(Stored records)
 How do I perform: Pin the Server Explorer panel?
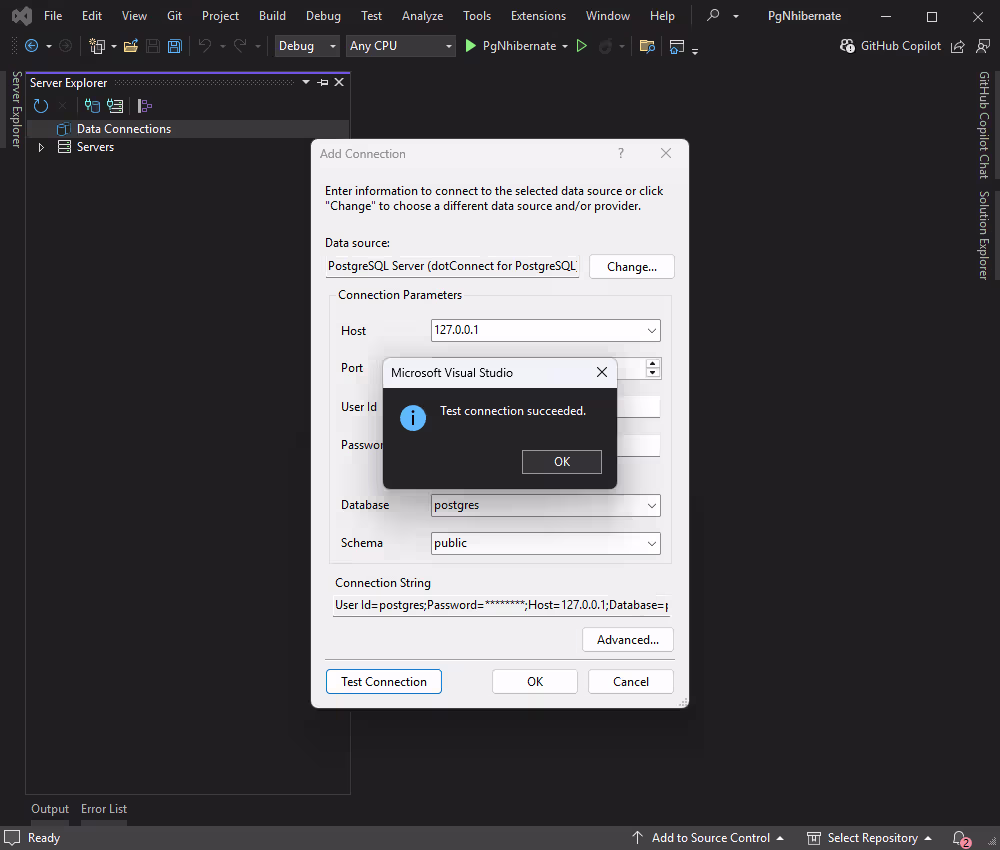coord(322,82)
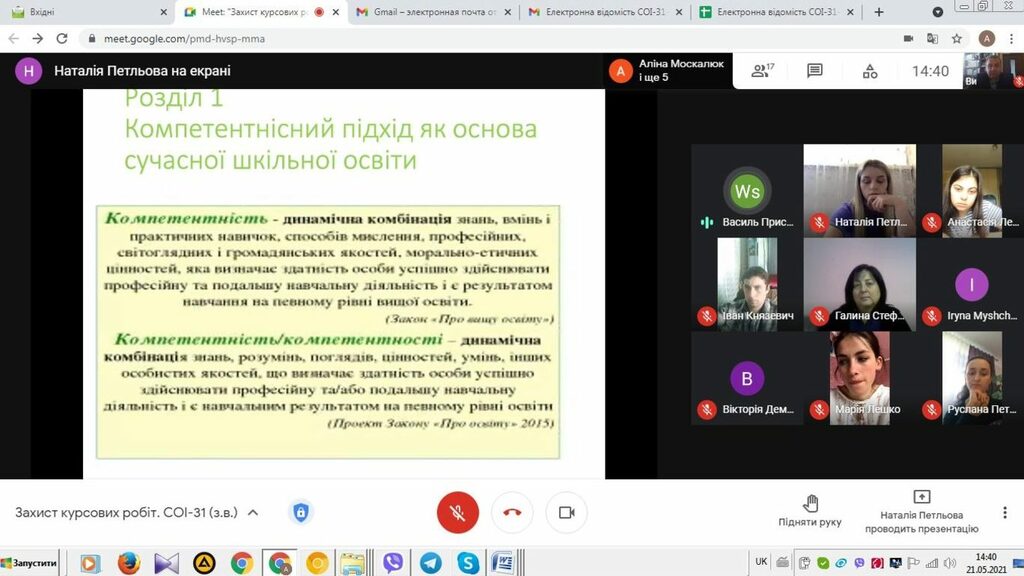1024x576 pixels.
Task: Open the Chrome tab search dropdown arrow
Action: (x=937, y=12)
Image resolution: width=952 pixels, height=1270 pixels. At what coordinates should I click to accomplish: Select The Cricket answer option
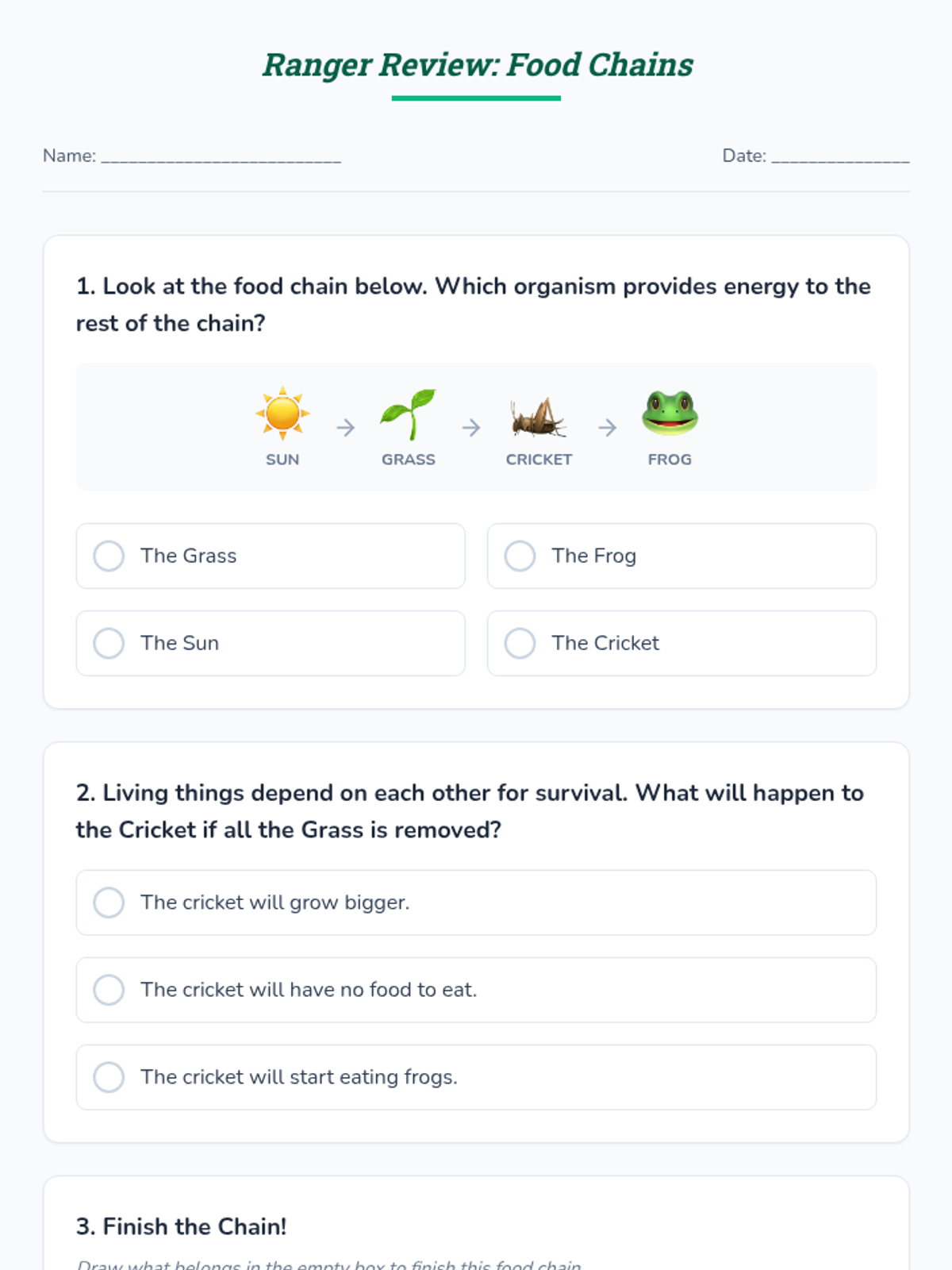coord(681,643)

DIRECTIONS: An exact transcription of the data above is needed, without the pictures.

ANSWER SPACE:
 How do I perform: Pin the Server Explorer panel?
coord(322,82)
1024x576 pixels.
Task: Open the Chrome tab search dropdown arrow
Action: (x=937, y=12)
Image resolution: width=952 pixels, height=1270 pixels. At what coordinates should I click to accomplish: Select The Cricket answer option
coord(681,643)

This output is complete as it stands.